Long-standing ties: Venezuela's President Maduro (l) with Iran's President Rohani (r) in 2006 in Tehran


© picture-alliance / AP Photo
Long-standing ties: Venezuela’s President Maduro (l) with Iran’s President Rohani (r) in 2006 in Tehran


For Leonardo Bandarra, security policy expert at the Hamburg GIGA Institute, the rapprochement between Caracas and Tehran is a logical consequence of the policy in Washington, which clearly distances itself from the relaxation course of the former US President Barack Obama. “Given Washington’s hostile policies, Washington’s two opponents are coming closer to support each other,” Bandarra told DW. The Trump administration is said to be the sponsor and trigger of this movement.

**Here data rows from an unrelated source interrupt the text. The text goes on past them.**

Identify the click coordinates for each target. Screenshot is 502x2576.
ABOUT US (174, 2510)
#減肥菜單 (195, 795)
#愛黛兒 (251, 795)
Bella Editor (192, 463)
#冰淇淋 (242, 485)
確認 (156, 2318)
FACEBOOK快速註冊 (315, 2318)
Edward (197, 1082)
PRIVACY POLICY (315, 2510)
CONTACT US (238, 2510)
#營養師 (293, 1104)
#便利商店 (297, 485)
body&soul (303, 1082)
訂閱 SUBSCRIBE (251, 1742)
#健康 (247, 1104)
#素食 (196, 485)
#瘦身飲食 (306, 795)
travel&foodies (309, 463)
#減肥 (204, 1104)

Washington, the Persian Gulf and the Caribbean

But posting is even more than a humanitarian gesture and good business, Mijares adds: In the end, it is of course an inevitable provocation. Inevitable because Iran interferes in the direct geostrategic sphere of influence of the United States. And Tehran is doing this very deliberately, according to Mijares. “I believe that Iran is trying to find out whether and how Washington is reacting to such an action. And Venezuela too.”

The big question now is how Trump behaves in this endless conflict with Tehran, this time with Maduro as an ingredient. “He protested sharply, but I doubt he will do anything,” said Benedicte Bull. Mijares agrees and says the US government itself has too many economic and political problems to take new risks, especially in an election year .

“From a US perspective, there are two areas of conflict here, namely the one in the Persian Gulf with the one in the Caribbean,” emphasizes Mijares. The foreign policy consequences of a hasty Retaliation would be “incalculable and politically risky for the USA”.

Whether and when the oil tankers arrive in Venezuela is part of the geostrategic chess game between these three nations and changes little in the situation in Venezuela, said the political scientist Mijares. “With or without Iranian tankers, the political situation in Venezuela is pretty stuck.”